14. The learned counsel for the appellant has brought to my notice the nature of the alleged defamatory publication. He submitted that the imputations are of a serious nature, and that, the complainant would be seriously prejudiced if he is not allowed to prosecute the complaint against the accused persons.
15. An order of acquittal passed under section 256 of the Code does not involve adjudication of the merits of the matter. Such order is passed on account of the absence of the complainant. Therefore, while dealing with an Appeal from an order of acquittal passed under section 256 of the Code, the Appellate Court should have due regard to the reasons for the absence of the complainant on a given date, as may be put forth before it, and also to the prejudice that is likely to be caused to the complainant by being deprived of an opportunity to prosecute the matter on merits, and bring it to a logical conclusion.
16. Mr.Prakash Naik has placed reliance on two decisions rendered by this Court.
(i) Smt.Prema Ramanand Hattangadi Vs. State of Maharashtra and Anr (2012 All MR (Cri) 2394)
(ii) Shankarlal Bisanlal Kamad Vs. State of Maharashtra and Anr (2001 All MR (Cri) 1700)
However, these decisions have been rendered on the facts that were before this Court in those Appeals. None of the observations made therein apply to the instant case, where as aforesaid, the accused had also been remaining absent before the Magistrate and adjournments, without any protest from any party were freely being granted by the Magistrate. The complainant had no reason to anticipate a sudden change in the attitude of the Magistrate.
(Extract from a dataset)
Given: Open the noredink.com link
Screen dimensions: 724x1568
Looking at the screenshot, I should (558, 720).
17. In my opinion, in the circumstances of the case, the Magistrate ought to have forewarned the complainant â“ and even the accused â“ that no further adjournments would be granted, and that the matter would be proceeded with by recording the evidence. Even the presence of the accused would be necessary if evidence was to be recorded.
18. In my opinion, it would be in the interest of justice to set aside the order of acquittal and remand the matter to the Magistrate for proceeding further with the complaint in accordance with law. However, since the matter has already remained pending before this Court for a period of 15 years, and since the complaint had been filed in the year 1993, it would be necessary to give appropriate directions to the learned Magistrate and to parties to ensure an early disposal of the case.
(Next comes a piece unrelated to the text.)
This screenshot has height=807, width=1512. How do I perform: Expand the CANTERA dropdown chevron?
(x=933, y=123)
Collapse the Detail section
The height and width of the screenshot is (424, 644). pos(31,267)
19. In the peculiar facts of the case, though the Appeal is being allowed, it would be proper to award suitable costs to the respondent nos.1 and 2 who had been defending the Appeal since last about 15 years.
20. In the result, the Appeal is allowed.
21. The impugned order is set aside.
22. The matter is remanded back to the Magistrate with a direction to proceed further with the complaint in accordance with law.
23. The learned Magistrate shall expedite the trial of the case and complete it within a period of one year from the date of receipt of the Record and Proceedings by him.
24. The appellant shall appear before the Magistrate on 12th October 2015. The appellant shall pay costs of Rs.25,000/- each to he respondent nos.1 and 2 by depositing the same in the Court of the learned Magistrate within a period of two weeks from today.
25. The costs shall be paid by the Magistrate to the respective respondents as soon as they appear before the Magistrate.
26. Appeal is disposed of in the aforesaid terms.
27. Record and Proceedings be sent back forthwith.